=== Section Start ===

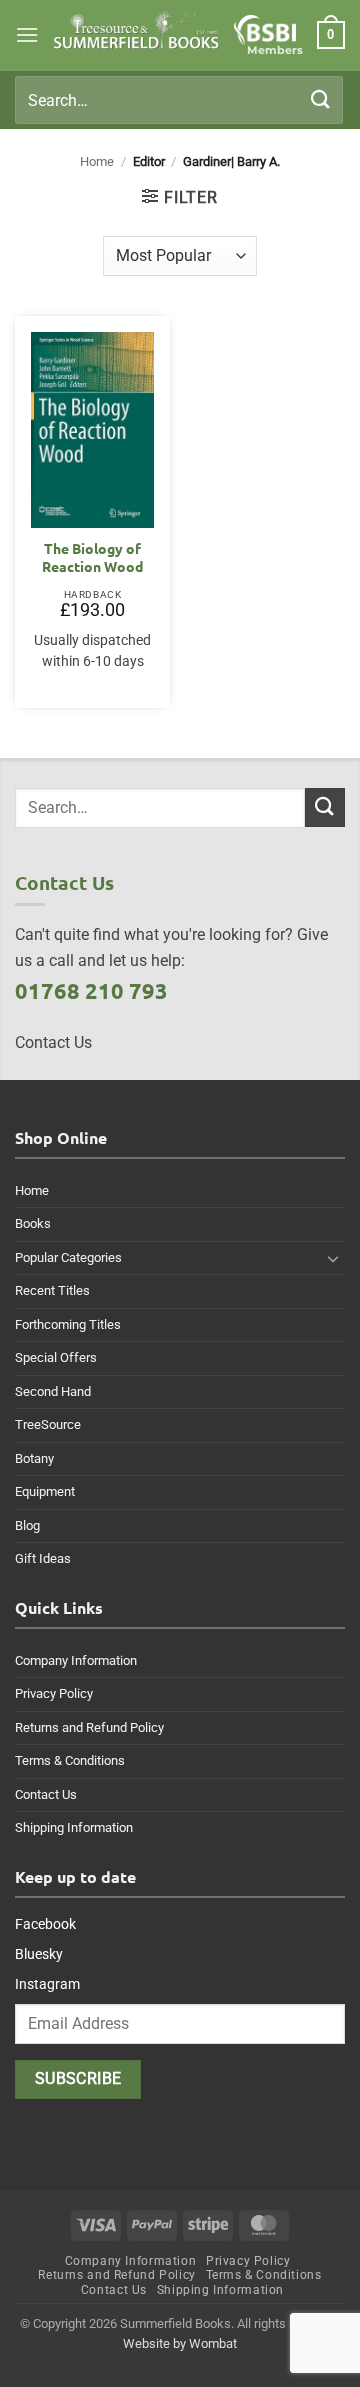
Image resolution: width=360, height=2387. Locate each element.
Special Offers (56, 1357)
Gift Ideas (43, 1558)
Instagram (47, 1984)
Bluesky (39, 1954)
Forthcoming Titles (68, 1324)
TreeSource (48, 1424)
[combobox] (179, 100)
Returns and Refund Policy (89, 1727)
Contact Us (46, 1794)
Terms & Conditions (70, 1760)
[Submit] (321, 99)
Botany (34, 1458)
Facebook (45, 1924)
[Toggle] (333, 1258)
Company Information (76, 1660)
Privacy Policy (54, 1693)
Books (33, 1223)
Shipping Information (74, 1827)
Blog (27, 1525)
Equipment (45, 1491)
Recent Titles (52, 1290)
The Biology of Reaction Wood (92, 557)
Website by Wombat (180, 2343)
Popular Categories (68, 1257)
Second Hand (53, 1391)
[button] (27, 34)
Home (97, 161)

=== Section End ===

# Aim of the exercise
Find "Facebook (45, 1924)" in the data above, then repeat that line and all lines after it exactly, ending with the final line.

# Response area
Facebook (45, 1924)
[Toggle] (333, 1258)
Company Information (76, 1660)
Privacy Policy (54, 1693)
Books (33, 1223)
Shipping Information (74, 1827)
Blog (27, 1525)
Equipment (45, 1491)
Recent Titles (52, 1290)
The Biology of Reaction Wood (92, 557)
Website by Wombat (180, 2343)
Popular Categories (68, 1257)
Second Hand (53, 1391)
[button] (27, 34)
Home (97, 161)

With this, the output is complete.